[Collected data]
*** Begin section ***

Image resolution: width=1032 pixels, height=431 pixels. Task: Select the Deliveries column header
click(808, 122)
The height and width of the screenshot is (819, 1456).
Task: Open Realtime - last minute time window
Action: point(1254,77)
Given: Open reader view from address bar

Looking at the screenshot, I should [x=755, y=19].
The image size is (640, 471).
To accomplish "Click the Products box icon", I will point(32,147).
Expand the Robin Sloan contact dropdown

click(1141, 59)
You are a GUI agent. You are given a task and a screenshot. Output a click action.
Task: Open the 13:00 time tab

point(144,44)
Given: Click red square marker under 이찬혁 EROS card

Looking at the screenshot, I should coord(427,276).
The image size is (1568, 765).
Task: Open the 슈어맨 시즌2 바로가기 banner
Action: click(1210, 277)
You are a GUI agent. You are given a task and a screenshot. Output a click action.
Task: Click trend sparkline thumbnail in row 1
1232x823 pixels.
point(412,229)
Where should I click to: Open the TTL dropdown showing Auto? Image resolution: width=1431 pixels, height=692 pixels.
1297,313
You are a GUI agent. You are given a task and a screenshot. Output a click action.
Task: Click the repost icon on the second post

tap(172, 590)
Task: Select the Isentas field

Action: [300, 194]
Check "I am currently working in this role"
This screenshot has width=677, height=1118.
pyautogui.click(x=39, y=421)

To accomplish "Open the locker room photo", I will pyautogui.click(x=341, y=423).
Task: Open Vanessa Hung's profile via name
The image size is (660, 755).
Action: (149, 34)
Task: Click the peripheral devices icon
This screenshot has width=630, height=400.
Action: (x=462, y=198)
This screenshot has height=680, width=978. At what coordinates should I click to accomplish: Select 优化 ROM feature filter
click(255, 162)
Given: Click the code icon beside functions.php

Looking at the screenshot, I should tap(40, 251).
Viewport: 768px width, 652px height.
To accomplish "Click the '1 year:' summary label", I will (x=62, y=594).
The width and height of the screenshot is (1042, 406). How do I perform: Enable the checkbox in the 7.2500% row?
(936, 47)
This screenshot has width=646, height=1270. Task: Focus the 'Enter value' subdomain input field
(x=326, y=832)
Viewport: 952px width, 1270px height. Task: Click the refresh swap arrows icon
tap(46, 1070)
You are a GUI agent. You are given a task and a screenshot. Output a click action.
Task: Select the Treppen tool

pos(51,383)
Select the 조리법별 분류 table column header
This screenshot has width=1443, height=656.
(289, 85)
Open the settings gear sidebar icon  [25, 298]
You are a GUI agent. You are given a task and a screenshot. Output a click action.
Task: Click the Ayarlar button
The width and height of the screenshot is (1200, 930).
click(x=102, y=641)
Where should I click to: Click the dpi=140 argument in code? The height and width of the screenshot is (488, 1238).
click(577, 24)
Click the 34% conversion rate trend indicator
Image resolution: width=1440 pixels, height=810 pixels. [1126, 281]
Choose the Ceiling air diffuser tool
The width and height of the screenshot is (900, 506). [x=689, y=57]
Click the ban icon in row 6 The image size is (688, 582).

*** End section ***

• [Aim of the exercise] Recopy all the entries faithfully, leaving none out.

• [Result for this task]
Image resolution: width=1032 pixels, height=431 pixels. Task: Select the Deliveries column header
click(808, 122)
The height and width of the screenshot is (819, 1456).
Task: Open Realtime - last minute time window
Action: point(1254,77)
Given: Open reader view from address bar

Looking at the screenshot, I should [x=755, y=19].
The image size is (640, 471).
To accomplish "Click the Products box icon", I will point(32,147).
Expand the Robin Sloan contact dropdown

click(1141, 59)
You are a GUI agent. You are given a task and a screenshot. Output a click action.
Task: Open the 13:00 time tab

point(144,44)
Given: Click red square marker under 이찬혁 EROS card

Looking at the screenshot, I should coord(427,276).
The image size is (1568, 765).
Task: Open the 슈어맨 시즌2 바로가기 banner
Action: click(1210, 277)
You are a GUI agent. You are given a task and a screenshot. Output a click action.
Task: Click trend sparkline thumbnail in row 1
1232x823 pixels.
point(412,229)
Where should I click to: Open the TTL dropdown showing Auto? Image resolution: width=1431 pixels, height=692 pixels.
1297,313
You are a GUI agent. You are given a task and a screenshot. Output a click action.
Task: Click the repost icon on the second post

tap(172, 590)
Task: Select the Isentas field

Action: [300, 194]
Check "I am currently working in this role"
This screenshot has width=677, height=1118.
pyautogui.click(x=39, y=421)

To accomplish "Open the locker room photo", I will pyautogui.click(x=341, y=423).
Task: Open Vanessa Hung's profile via name
The image size is (660, 755).
Action: (149, 34)
Task: Click the peripheral devices icon
This screenshot has width=630, height=400.
Action: (x=462, y=198)
This screenshot has height=680, width=978. At what coordinates should I click to accomplish: Select 优化 ROM feature filter
click(255, 162)
Given: Click the code icon beside functions.php

Looking at the screenshot, I should tap(40, 251).
Viewport: 768px width, 652px height.
To accomplish "Click the '1 year:' summary label", I will (x=62, y=594).
The width and height of the screenshot is (1042, 406). How do I perform: Enable the checkbox in the 7.2500% row?
(936, 47)
This screenshot has width=646, height=1270. Task: Focus the 'Enter value' subdomain input field
(x=326, y=832)
Viewport: 952px width, 1270px height. Task: Click the refresh swap arrows icon
tap(46, 1070)
You are a GUI agent. You are given a task and a screenshot. Output a click action.
Task: Select the Treppen tool

pos(51,383)
Select the 조리법별 분류 table column header
This screenshot has width=1443, height=656.
(289, 85)
Open the settings gear sidebar icon  [25, 298]
You are a GUI agent. You are given a task and a screenshot. Output a click action.
Task: Click the Ayarlar button
The width and height of the screenshot is (1200, 930).
click(x=102, y=641)
Where should I click to: Click the dpi=140 argument in code? The height and width of the screenshot is (488, 1238).
click(577, 24)
Click the 34% conversion rate trend indicator
Image resolution: width=1440 pixels, height=810 pixels. [1126, 281]
Choose the Ceiling air diffuser tool
The width and height of the screenshot is (900, 506). [x=689, y=57]
Click the ban icon in row 6 The image size is (688, 582).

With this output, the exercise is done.